What Happens to My Mortgage If My Bank Fails?
Mortgage Q&A: “What happens to my mortgage if my bank fails?”
It’s happening again – banks are failing. The latest being Signature Bank and Silicon Valley Bank, the third and second largest failures on record, respectively.
Washington Mutual’s mortgage-driven failure in 2008 still stands as the largest bank failure in U.S. history. But will it retain its crown?
Prior to this latest, unexpected drama, a bank hadn’t failed for nearly 900 days, which was a good run (no pun intended).
Back in 2009-2010, banks were failing at a pretty steady clip (at least one every week, sometimes several). At that time, many homeowners pondered what would happen if their bank failed.
And some may have gotten excited at the thought of their mortgage being instantly extinguished. After all, it seems everyone else got bailed out. Why not homeowners?
Not so fast…it doesn’t work that way. It’d be nice though, right?
It Starts with a Bank Run
- If the bank that owns/holds your mortgage fails (or is at risk of failing)

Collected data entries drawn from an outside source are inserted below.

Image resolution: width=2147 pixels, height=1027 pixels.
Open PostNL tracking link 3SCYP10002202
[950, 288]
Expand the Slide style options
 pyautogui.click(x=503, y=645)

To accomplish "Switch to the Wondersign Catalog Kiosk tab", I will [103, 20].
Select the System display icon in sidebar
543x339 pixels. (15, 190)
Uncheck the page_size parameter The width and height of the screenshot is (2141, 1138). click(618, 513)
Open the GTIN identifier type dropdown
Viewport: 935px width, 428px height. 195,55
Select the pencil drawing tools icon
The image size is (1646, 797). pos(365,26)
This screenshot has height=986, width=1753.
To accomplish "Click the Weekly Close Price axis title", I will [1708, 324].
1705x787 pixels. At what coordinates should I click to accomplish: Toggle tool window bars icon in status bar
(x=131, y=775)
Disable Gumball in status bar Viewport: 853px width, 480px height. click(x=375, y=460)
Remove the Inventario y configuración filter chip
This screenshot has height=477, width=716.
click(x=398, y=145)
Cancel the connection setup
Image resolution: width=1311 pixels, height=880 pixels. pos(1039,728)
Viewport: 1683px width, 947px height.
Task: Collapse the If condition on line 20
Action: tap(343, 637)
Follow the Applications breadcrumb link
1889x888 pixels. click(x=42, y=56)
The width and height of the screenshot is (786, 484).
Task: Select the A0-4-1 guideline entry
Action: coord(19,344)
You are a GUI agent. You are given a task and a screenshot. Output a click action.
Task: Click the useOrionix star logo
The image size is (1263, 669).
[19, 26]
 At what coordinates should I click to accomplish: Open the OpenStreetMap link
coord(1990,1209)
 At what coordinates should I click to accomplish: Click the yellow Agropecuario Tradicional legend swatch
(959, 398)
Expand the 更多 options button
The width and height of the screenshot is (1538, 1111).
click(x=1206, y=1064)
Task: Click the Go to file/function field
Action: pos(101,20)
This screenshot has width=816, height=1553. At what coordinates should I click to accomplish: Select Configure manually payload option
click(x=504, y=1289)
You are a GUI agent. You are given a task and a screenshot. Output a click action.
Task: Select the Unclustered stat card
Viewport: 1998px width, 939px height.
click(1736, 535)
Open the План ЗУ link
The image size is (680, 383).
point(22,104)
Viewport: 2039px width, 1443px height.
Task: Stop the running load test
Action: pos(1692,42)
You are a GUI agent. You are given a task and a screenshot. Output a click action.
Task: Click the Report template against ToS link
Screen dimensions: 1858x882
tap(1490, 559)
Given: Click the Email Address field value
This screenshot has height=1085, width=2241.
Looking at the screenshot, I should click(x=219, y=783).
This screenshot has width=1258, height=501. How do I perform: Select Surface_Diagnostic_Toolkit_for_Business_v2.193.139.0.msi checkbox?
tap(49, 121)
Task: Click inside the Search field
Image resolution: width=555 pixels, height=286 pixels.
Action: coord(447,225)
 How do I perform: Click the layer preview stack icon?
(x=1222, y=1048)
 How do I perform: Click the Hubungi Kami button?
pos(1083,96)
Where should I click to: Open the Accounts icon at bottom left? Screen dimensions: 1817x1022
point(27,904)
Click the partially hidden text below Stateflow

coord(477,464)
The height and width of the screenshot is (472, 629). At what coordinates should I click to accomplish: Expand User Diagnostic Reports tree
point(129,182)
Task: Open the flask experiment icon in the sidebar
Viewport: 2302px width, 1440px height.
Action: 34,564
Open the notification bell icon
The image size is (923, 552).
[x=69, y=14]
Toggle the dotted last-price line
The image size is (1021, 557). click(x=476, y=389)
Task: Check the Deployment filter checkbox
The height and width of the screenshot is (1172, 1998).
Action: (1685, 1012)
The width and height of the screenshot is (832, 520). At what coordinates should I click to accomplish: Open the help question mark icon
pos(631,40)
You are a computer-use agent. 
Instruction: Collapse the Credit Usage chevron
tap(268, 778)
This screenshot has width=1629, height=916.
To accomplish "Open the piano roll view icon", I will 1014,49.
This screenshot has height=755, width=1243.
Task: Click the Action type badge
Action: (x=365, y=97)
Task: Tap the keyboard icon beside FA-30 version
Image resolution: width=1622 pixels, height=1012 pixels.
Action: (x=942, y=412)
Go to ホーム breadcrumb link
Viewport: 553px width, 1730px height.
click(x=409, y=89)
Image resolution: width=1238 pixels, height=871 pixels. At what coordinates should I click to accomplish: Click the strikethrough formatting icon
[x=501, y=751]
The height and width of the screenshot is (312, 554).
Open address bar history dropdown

- There might be a bank run on deposits and eventually an FDIC take over
- But don’t expect your home loan to be paid off in the process
- Or for the entire loan balance to immediately become due in full
Some folks already know what happens when a bank fails, especially if they had uninsured deposits and scrambled down to their local branch for an old-timey bank run.
It’s crisis-mode and largely bad news. And potentially lost money too, though this time around the government stepped in and promised no lost money for depositors.
But what about outstanding loans like the mortgage, couldn’t that just disappear too, like your hard-earned savings? And I mean disappear in a good way…no more home loan to worry about. Instantly free and clear!
Back in 2009/2010, many homeowners were underwater, meaning they owed more than their properties were worth. So the thought of getting the mortgage paid off was very enticing.
Today, most homeowners have good amounts of equity. But that doesn’t much matter. The answer is still the same.
If the bank or mortgage lender holding your mortgage fails, not much will change.
The full loan balance won’t become due immediately. You won’t get a free house, nor will you be foreclosed on. Oh, and the mortgage rate won’t drop to zero.
All the terms of the loan, including the loan term, will remain unchanged. It’ll be business as usual, even if your mortgage lender or bank is no longer in business.
Who Actually Owns Your Home Loan?
- If your bank does fail you could be in for a big surprise
- Chances are they don’t actually own your home loan
- It may have been transferred to a different entity months/years ago
- Pay attention to your loan servicer, not the originating bank/lender
At this point you should know that you still need to pay your mortgage back, based on the agreed upon terms.
This means the same outstanding loan balance, mortgage rate, loan term, monthly payment, etc.
Perhaps more interesting though, you may be surprised to find out that the originating bank or lender (the one that took your loan application and funded your loan) doesn’t even hold your mortgage anymore.
That’s right; it could have been sold off to another loan servicer years ago, who has been collecting payments from you ever since.
In this case, absolutely nothing would change due to the bank failure. You’d continue paying the loan servicer that has nothing to do with the failure.
But if the originating bank still held your mortgage at the time of failure, you would receive documentation from the new owner.
It would include instructions on how to manage the loan going forward, and potentially an accompanying grace period.
The end result would be sending your monthly mortgage payment to a different company.
In other words, signing up for an account at the new bank/servicer’s website and inputting your payment info to ensure payments are routed properly.
I know, it’s not that exciting; but if your bank does fail, be sure to keep a very close eye on your mortgage payments and watch out for scammers looking to take advantage of any confusion or misinformation.
Ensure that the new owner of the mortgage is indeed the owner, and not a scam artist. Make phone calls if need be. Verify the paperwork. And keep paying off your mortgage.